## Objective
In the forum thread about MLB Extra Innings below, which providers besides DTV previously offered the package?

[START Article]

# MLB Extra Innings "Not Available"



## xtra (Jul 27, 2004)

I hadn't heard a peep from DTV about renewing my subscription to the baseball premium package MLB Extra Innings. So, I went to DTV.com to see if I could even sign up. I went into my account and tried to change my programming and MLB Extra Innings is not listed with the other sports packages. It is not there at all. (There is still a link to MLB Extra Innings on DTV's website but it only leads to a page saying the package is no longer available for *2006*.)

I called DTV customer service and asked if MLB Extra Innings was available. A woman CSR with a foreign accent who seemed to only vaguely know what MLB Extra Innings was told me "No it is no longer available."

Apparently there is a big deal going on between MLB and DTV granting DTV exclusive rights to all MLB out of market games through DTV's MLB Extra Innings package. Previously, MLB had offered Extra Innings through other cable companies and Dish. And people who don't have DTV are pissed. The deal between DTV and MLB is not final yet and until it is, who knows? We are in limbo land.

[END Article]
[START Collected data]

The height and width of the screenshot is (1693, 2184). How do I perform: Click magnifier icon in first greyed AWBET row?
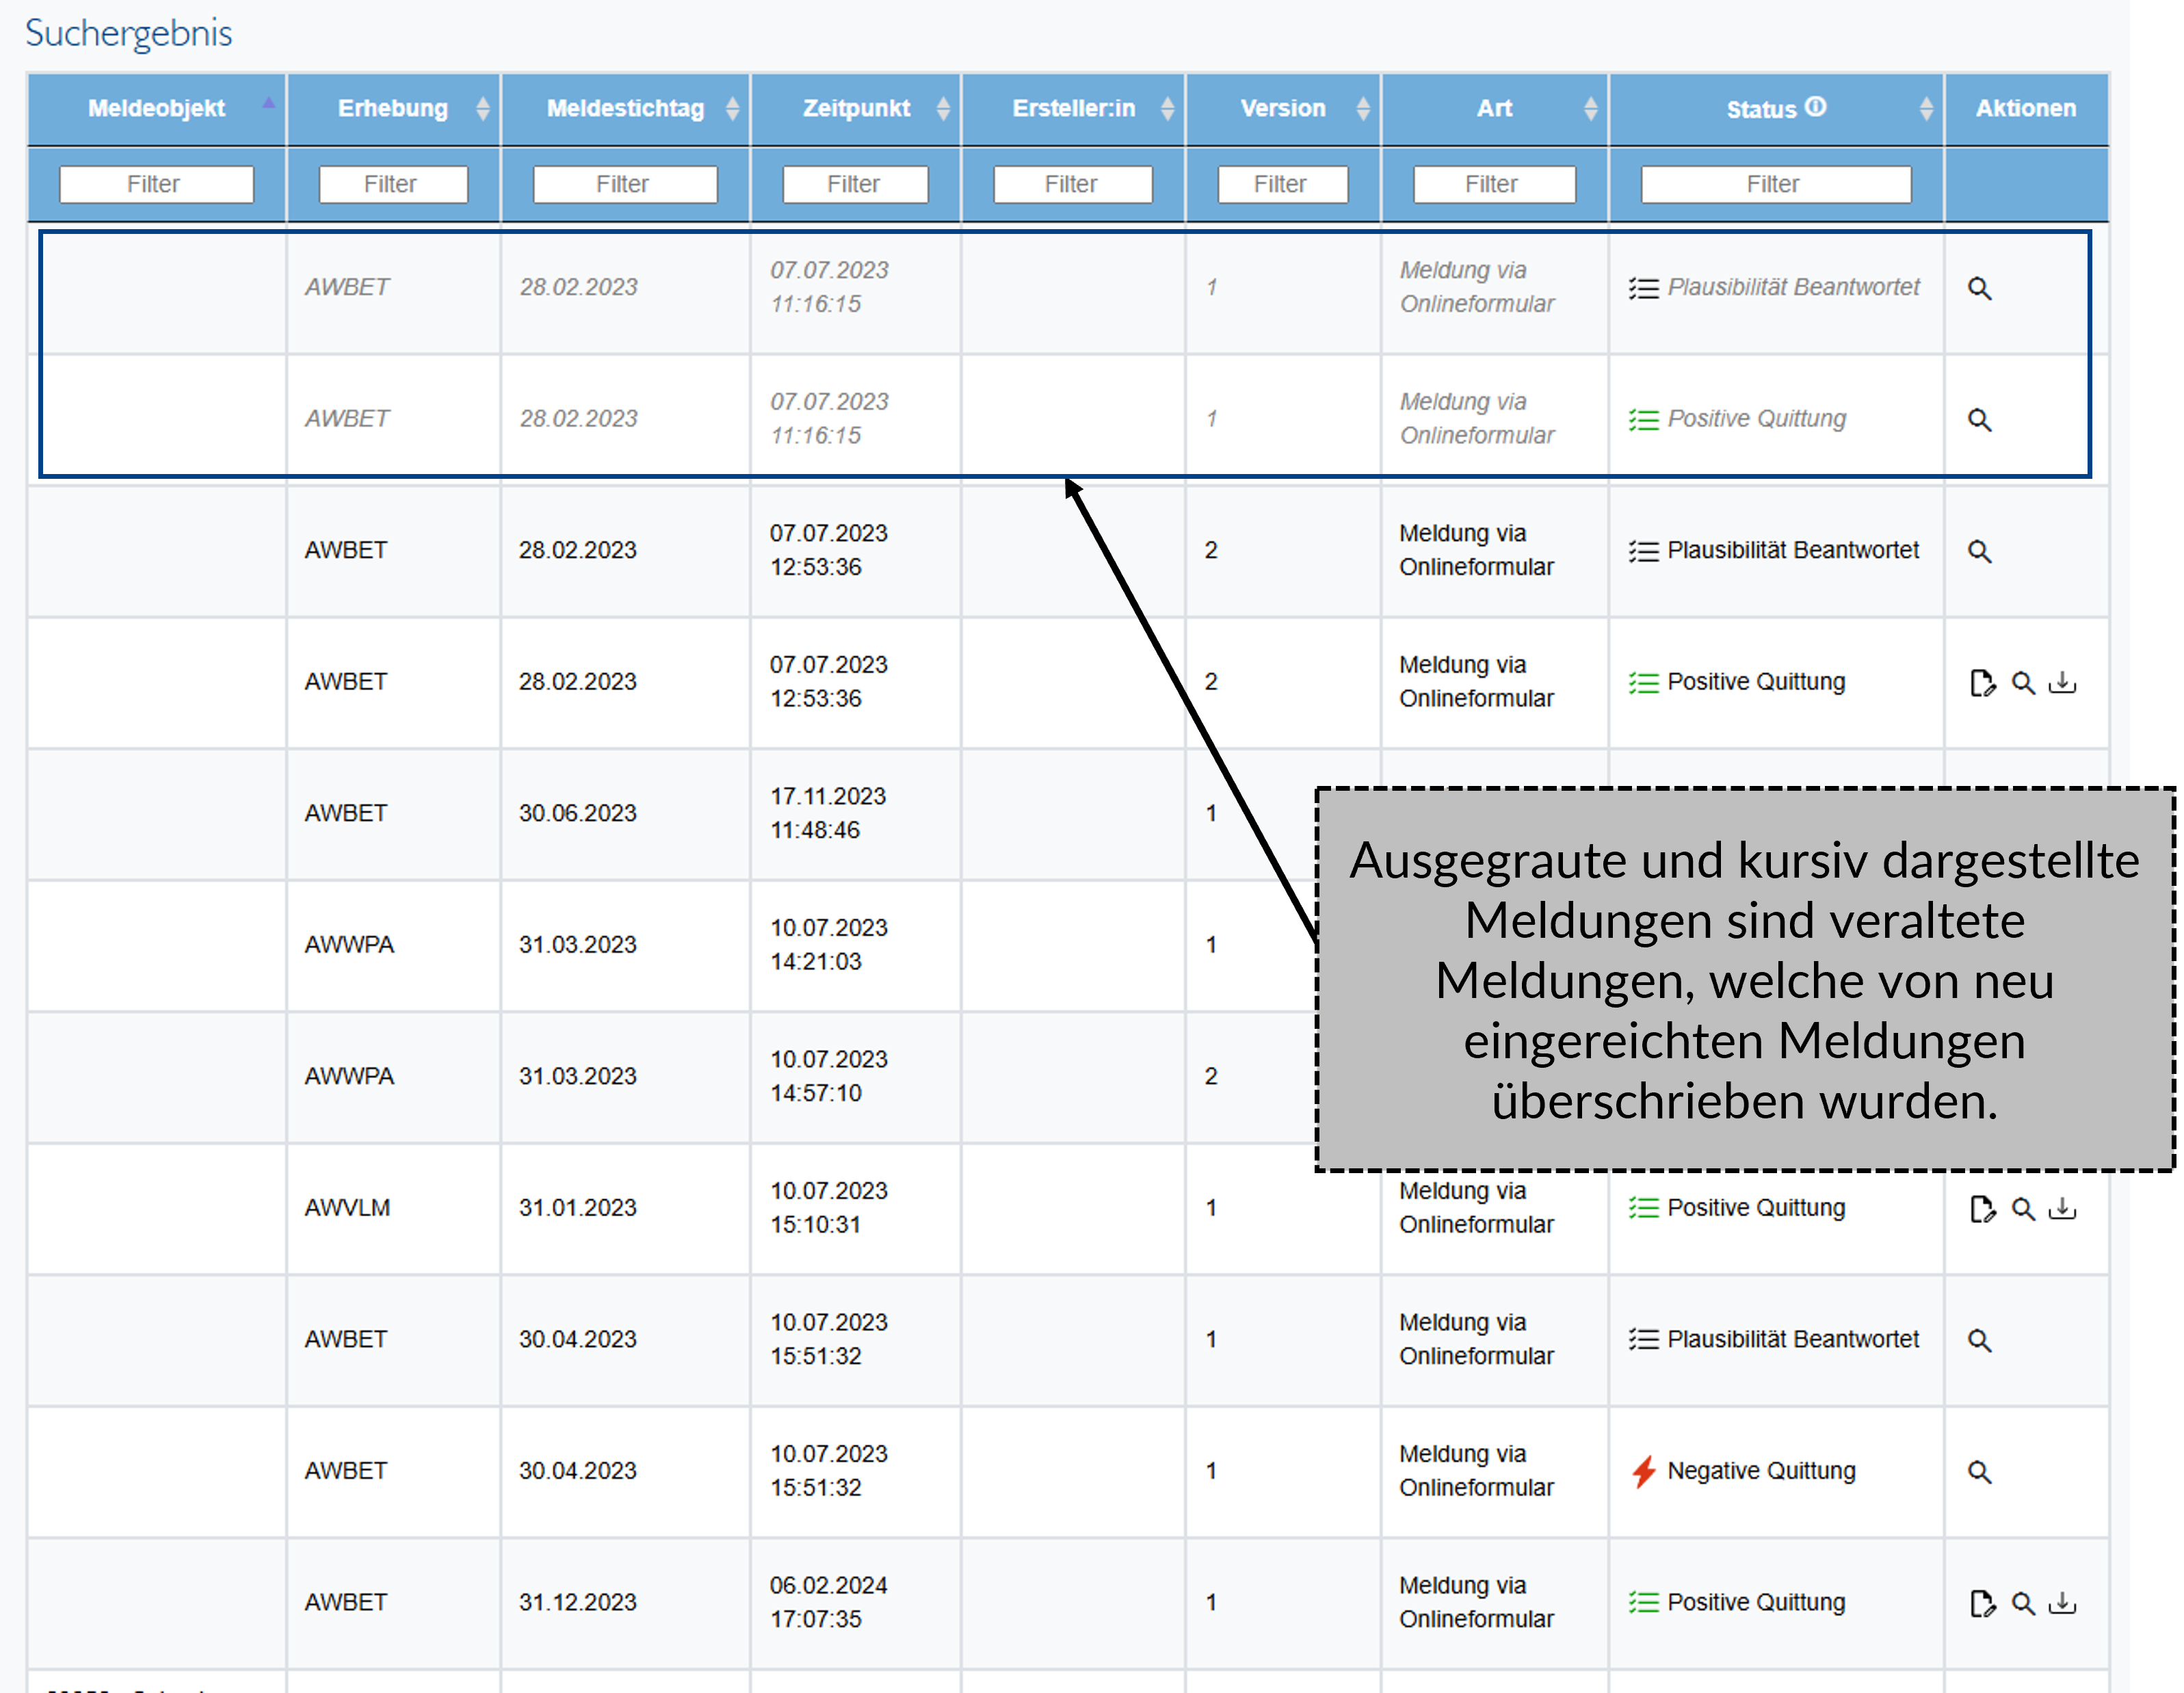point(1979,289)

[END Collected data]

## Response
Other cable companies and Dish.